Quello che succede dopo è arcinoto, e non potrebbe essere diversamente per l’uomo che ha cancellato il vuoto di medaglie nei cento metri piani, andandosi ad aggiungere nella casella delle leggende, al fianco del grande Pietro Mennea.

Non solo le sventure fisiche a fermarlo nel tragitto verso la gloria. Nonostante ottimi tempi, infatti, prima di arrivare agli ultimi due anni che l’hanno consacrato alla storia, il bresciano aveva difficoltà a riportare il lavoro fatto in allenamento, nelle gare. A fermarlo, il rapporto inesistente con il padre, con cui aveva avuto sporadici contatti e non buoni: le difficoltà con la lingua, ma soprattutto il senso di abbandono, avevano logicamente lasciato cicatrici che in qualche modo non permettevano al ragazzo di esplodere.

A scuola tutti disegnavano una famiglia con due genitori. Io no. Per avere un’immagine di noi due insieme dovevo cercare tra le poche fotografie rimaste in casa. Ho eretto un muro per proteggermi. L’ho rivisto una sola volta in Florida, quando ormai ero adolescente. Fu come incontrare un estraneo.” 

Ad aiutarlo a superare questo ‘blocco’ mentale e sportivo, oltre alla vicinanza della madre Viviana - sempre presente - la sua futura sposa Nicole Deza, che gli ha dato la serenità che cercava oltre a due splendidi figli, ma soprattutto la mental coach Nicoletta Romanazzi, che aveva da subito notato le sue ‘barriere’, situazione che lasciava molto potenziale inespresso. L’ha aiutato in tantissimi aspetti, oltre quello emotivo, anche sul controllo della respirazione e sulla concentrazione da canalizzare solo sulla gara, lasciando scivolare via ansie e “fantasmi”, come li definirà lo stesso velocista. 
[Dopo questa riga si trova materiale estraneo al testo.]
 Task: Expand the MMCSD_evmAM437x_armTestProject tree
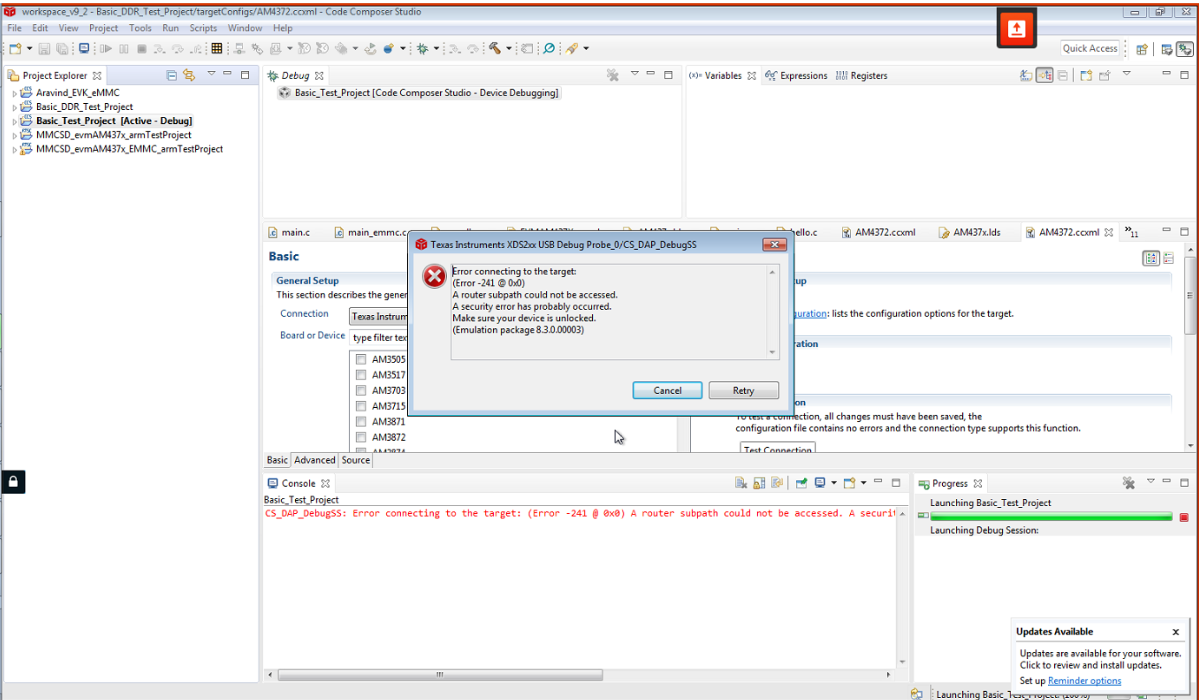(x=14, y=134)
I miei amici mi chiedevano chi fosse il mio papà. Non esiste, rispondevo. Per anni ho alzato un muro. E quando mio padre provava a contattarmi, me ne fregavo. Il lavoro che ho fatto con la mia psicologa è stato importante. Abbiamo lavorato prima sul lato umano e poi su quello sportivo. Lei ha capito da subito che per sbloccarmi avrei dovuto affrontare i miei fantasmi e le mie paure. E’ incredibile la potenza che si muove quando abbatti un muro. Odiavo mio padre per essere scomparso, ma ora ho ribaltato la prospettiva: mi ha dato la vita, muscoli pazzeschi, la velocità.
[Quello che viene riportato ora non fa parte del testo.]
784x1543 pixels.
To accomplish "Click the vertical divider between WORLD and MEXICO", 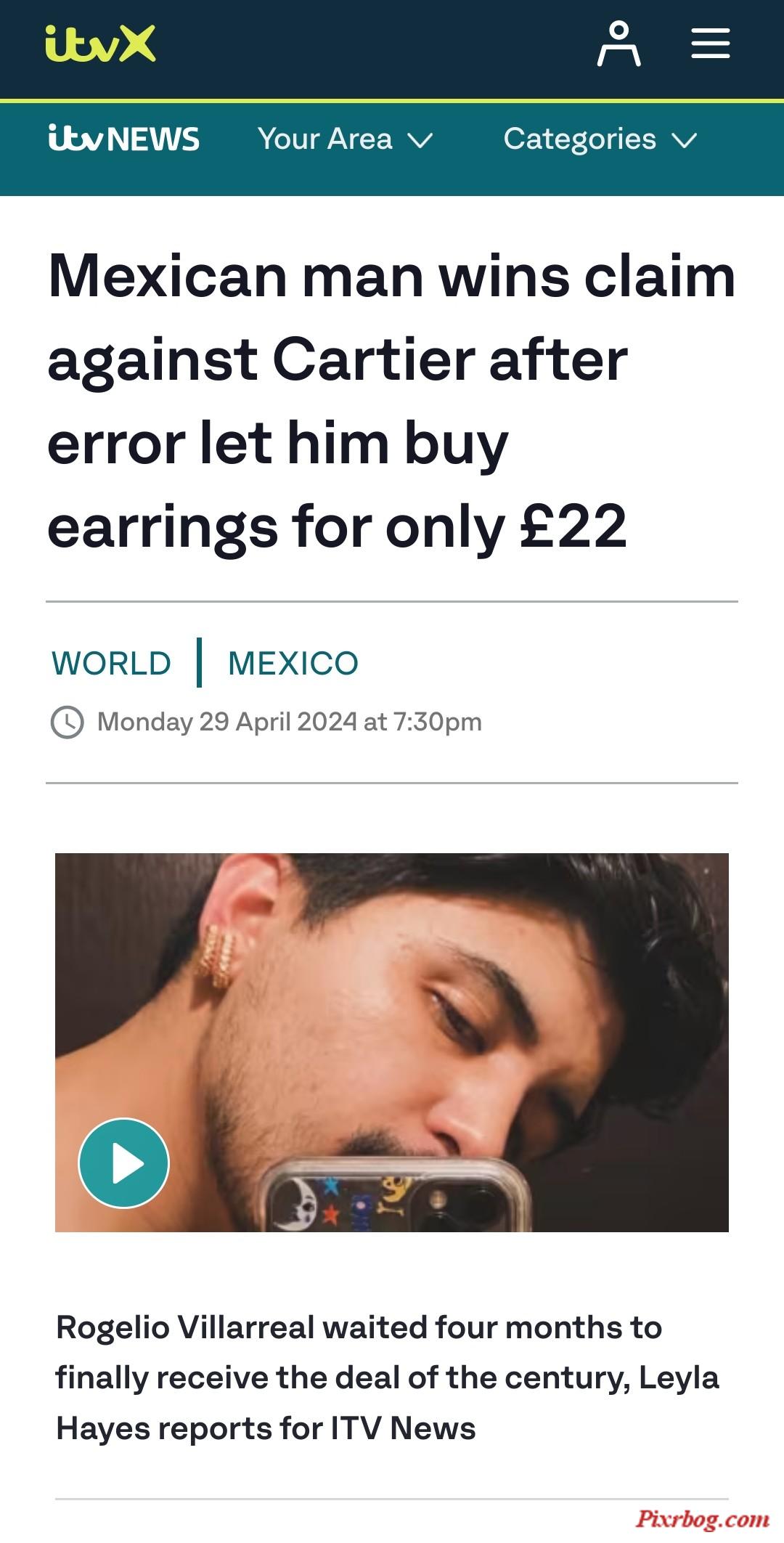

Fortunatamente Marcell, ha ricostruito il rapporto con il padre, riuscendo a diventare il campione che abbiamo ammirato e che continua a sorprenderci gara dopo gara, facendo incetta di medaglie e tempi straordinari, come l’ultimo successo, l’oro europeo conseguito a Monaco qualche giorno fa.
Chissà se anche l'infelice scelta di Lamont, andare via, non sia stata l’ulteriore spinta verso ‘l’arrendersi mai’ che ha fatto di Jacobs ‘flash’: senz'altro una decisione che non l’ha reso fiero e felice, magari neanche voluta davvero, vista la condizione da militare e il trasferimento lavorativo in Corea del Sud. In ogni caso un passaggio che potrebbe aver rappresentato l’ennesimo ‘lancio di dadi’ del destino: una puntata che ha fatto di un bresciano nato in Texas, la leggenda vivente dell’atletica tricolore.
"Tutti i giorni lavoro per scrivere un pezzo di storia dello sport italiano."

L'hai fatto Marcell. L'hai già fatto. Hai scaraventato giù, con la forza d'animo, contro le avversità della vita, degli infortuni, il muro dello scetticismo, la bacheca dell'impossibile.